Transzendental obdachlos oder: Mein Haus ist nicht dein Haus

Die Londoner Rambert Company gastiert mit dem Tanzfilm „Rooms“ virtuell bei Tanz Köln

Was an kleinen und großen Geschichten hinter verschlossenen Türen, dicht beieinander und doch voneinander getrennt, geschieht, zeigt Jo Strømgren.

Köln, 11/04/2021

Was tun wir, wenn wir uns unbeobachtet fühlen, sicher, in den eigenen vier Wänden, hinter allen verschlossenen Türen? Eine Frage, deren Relevanz sich in den letzten zwölf Monaten erstaunlich gewandelt hat. Eine unbeabsichtigte Aufwertung unseres individuellen Konzeptes „Heim“, das nicht für jede*n eines sein kann. Der norwegische Choreograf Jo Strømgren, bekannt für seine von Skurrilität geprägte Handschrift, hat gemeinsam mit 17 Tänzerinnen und Tänzern der Rambert Company ein auf den ersten Blick zusammenhangloses Gefüge kurzer Szenen erarbeitet, die sich in der filmischen Umsetzung weit vom Tanz wegbewegen und schauspielerische und dialogische Elemente einbeziehen.

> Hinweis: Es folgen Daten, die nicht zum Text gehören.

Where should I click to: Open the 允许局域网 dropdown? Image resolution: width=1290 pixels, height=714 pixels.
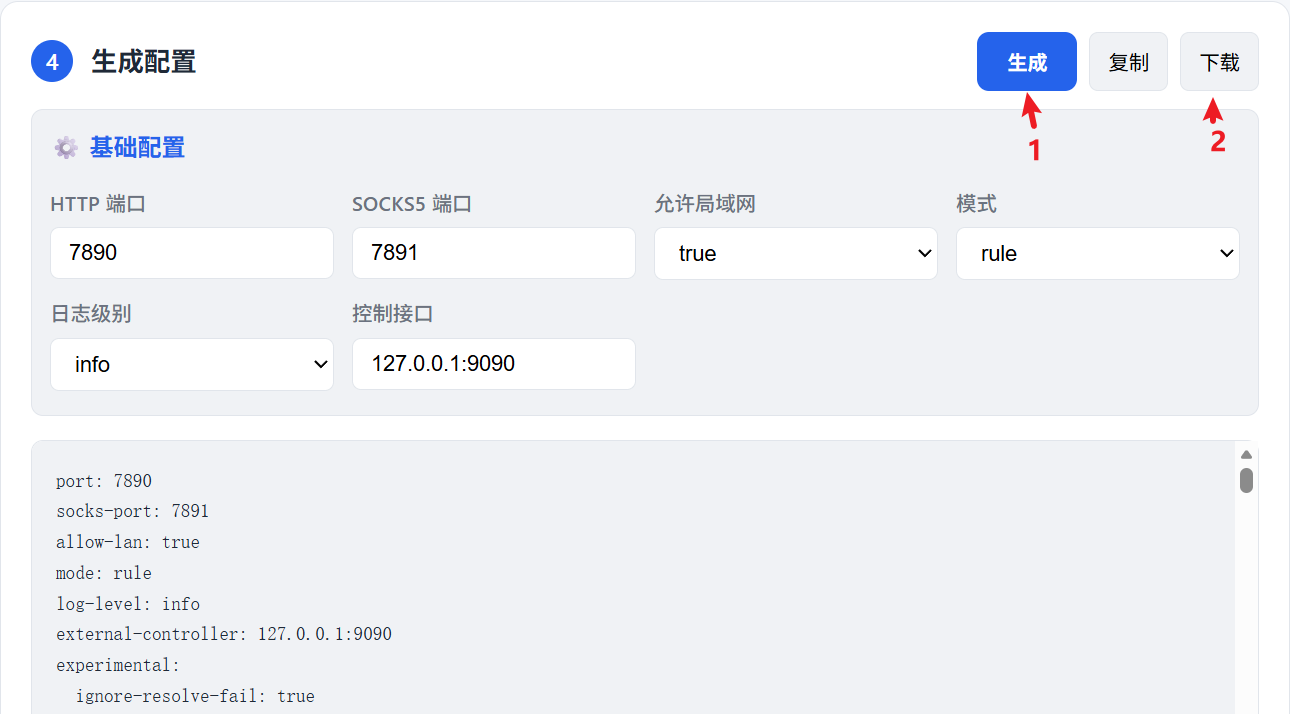[x=795, y=253]
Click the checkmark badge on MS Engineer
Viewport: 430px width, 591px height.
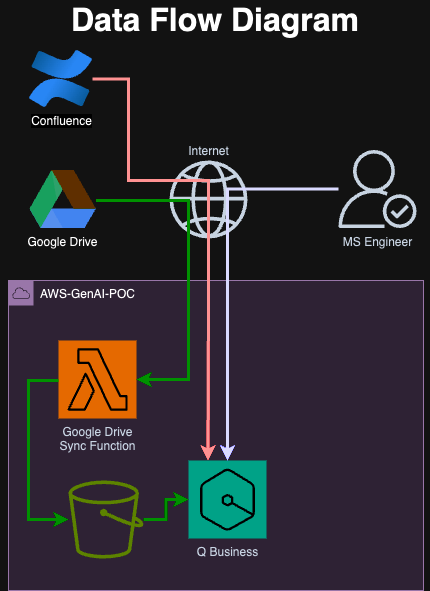[399, 211]
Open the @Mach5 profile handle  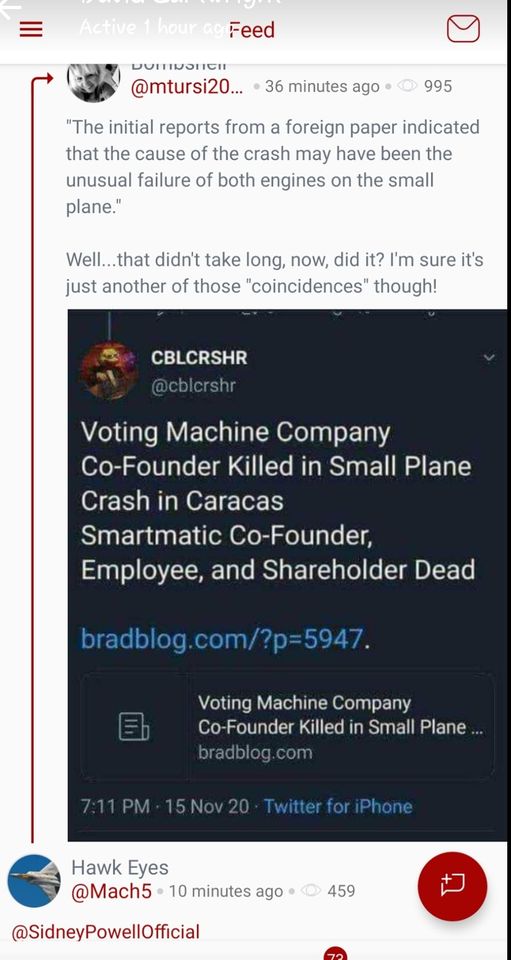[111, 891]
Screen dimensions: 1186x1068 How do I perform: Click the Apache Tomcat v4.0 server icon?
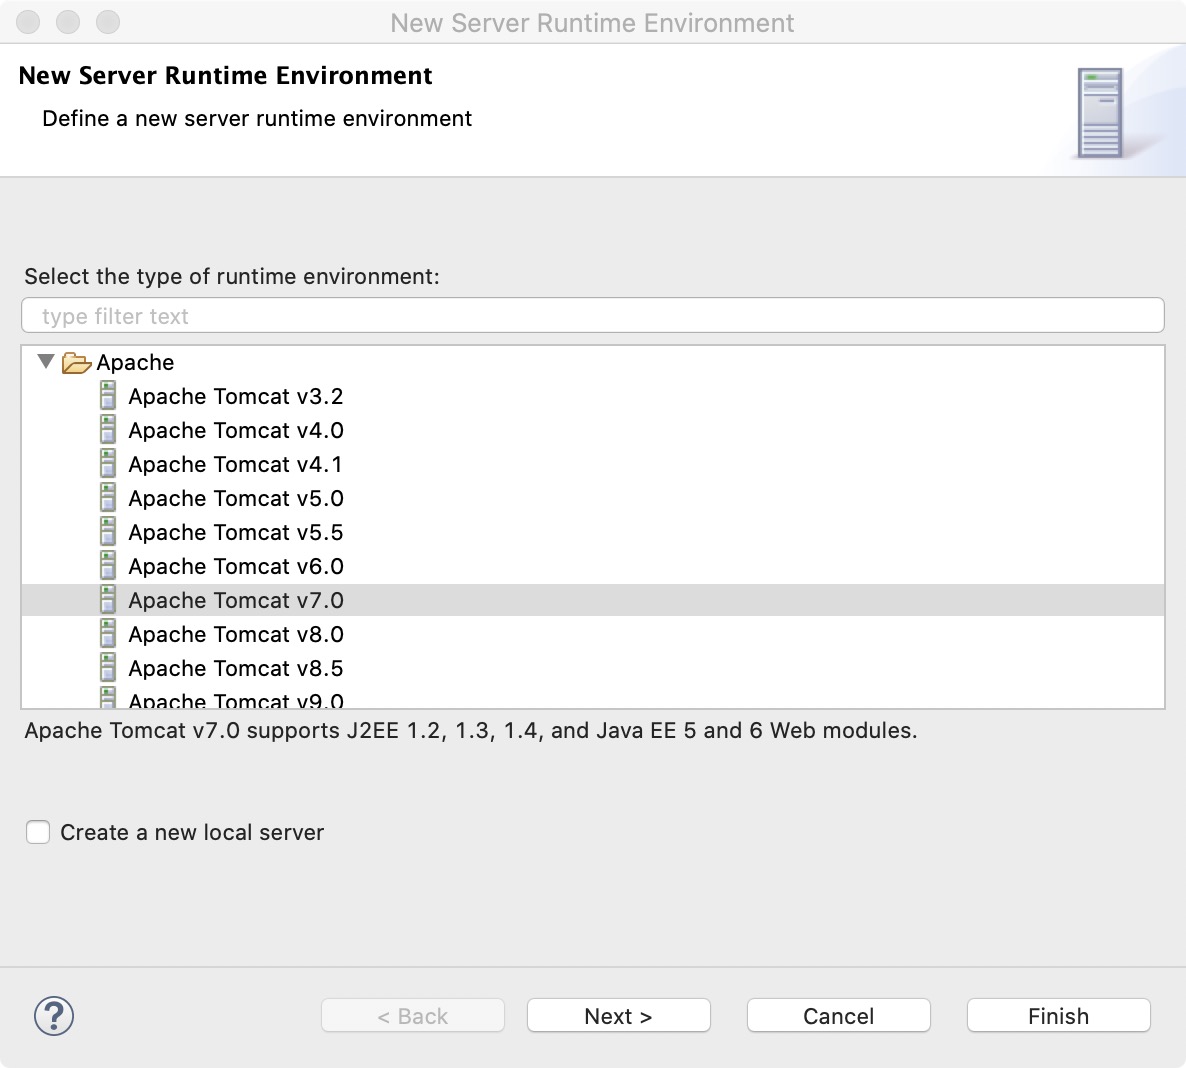(108, 430)
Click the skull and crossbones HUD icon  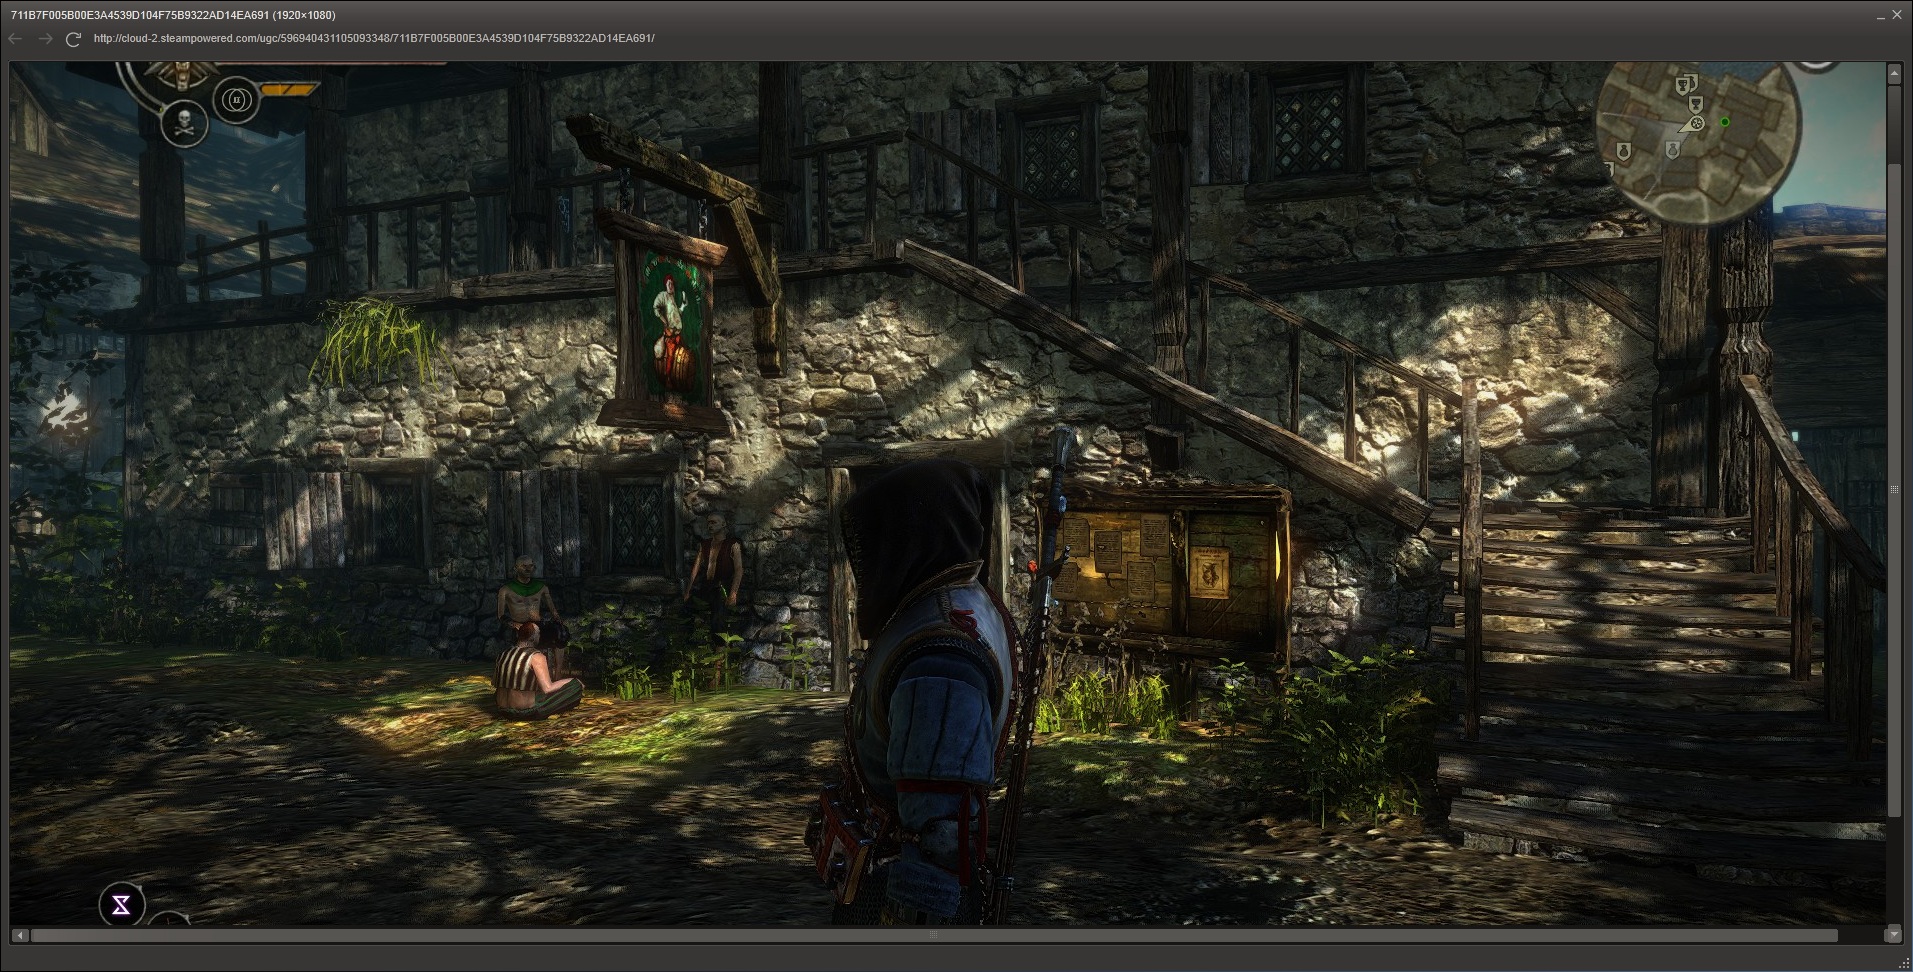pos(184,124)
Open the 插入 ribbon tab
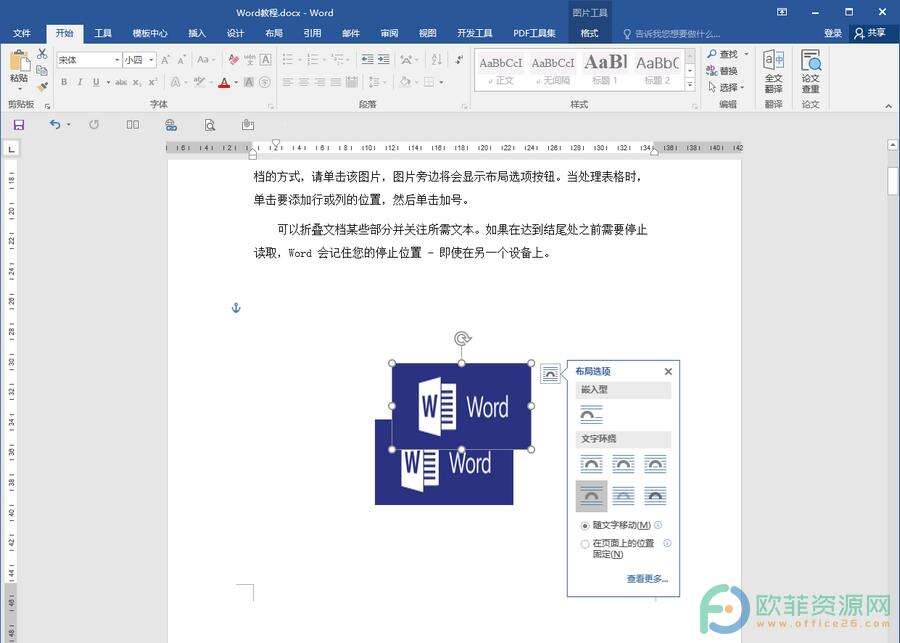Screen dimensions: 900x643 197,33
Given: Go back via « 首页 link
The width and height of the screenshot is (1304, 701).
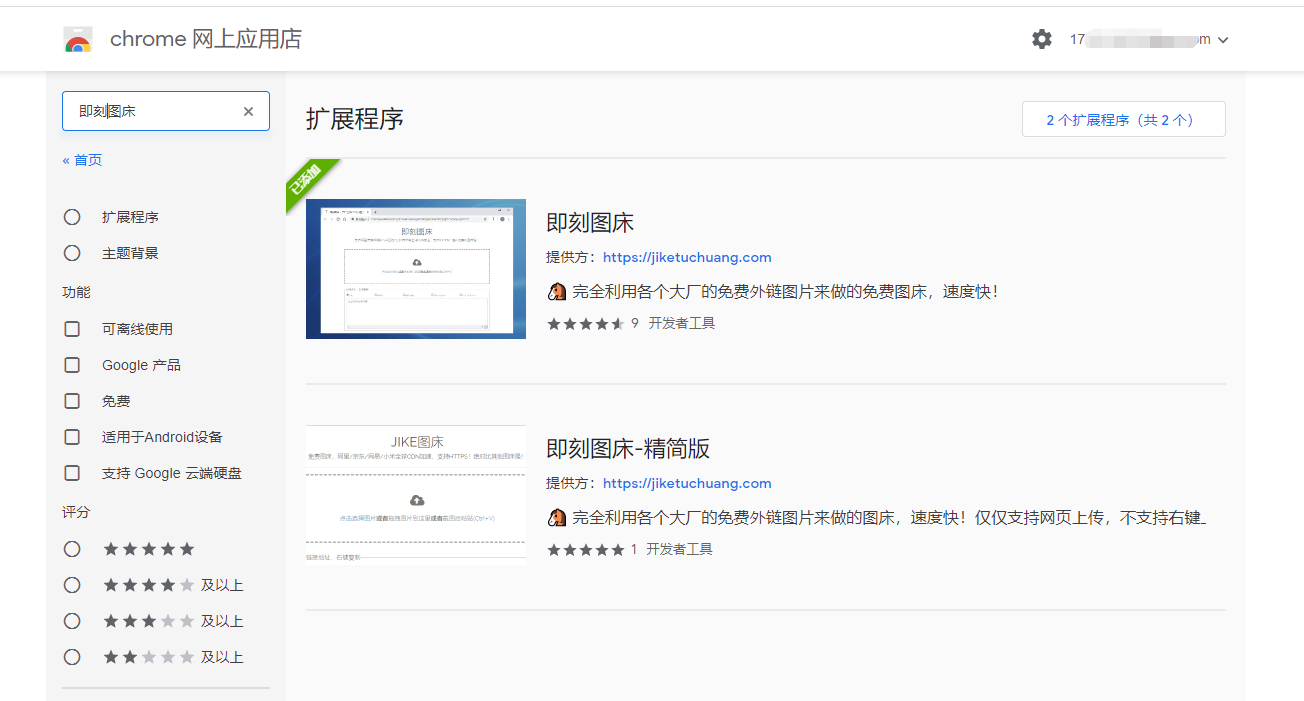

Was mit dem ausgelassenen Gelächter einer weinseligen Runde am Tisch beginnt, lässt den Eindruck der illusionistischen vierten Wand zwischen Zuschauer*innen und Performance entstehen; die Kamera gleitet geräuschlos und unter Überwindung der Zwischenwände zwischen drei nebeneinander liegenden Räumen hin und zurück. Diese augenscheinliche Gleichförmigkeit wird allerdings zugunsten kameratechnischer Fokussierungen immer wieder gekonnt gebrochen. Dadurch entstehen erzählerische Möglichkeiten, die vor Ort in einem Theater so gar nicht gegeben sind.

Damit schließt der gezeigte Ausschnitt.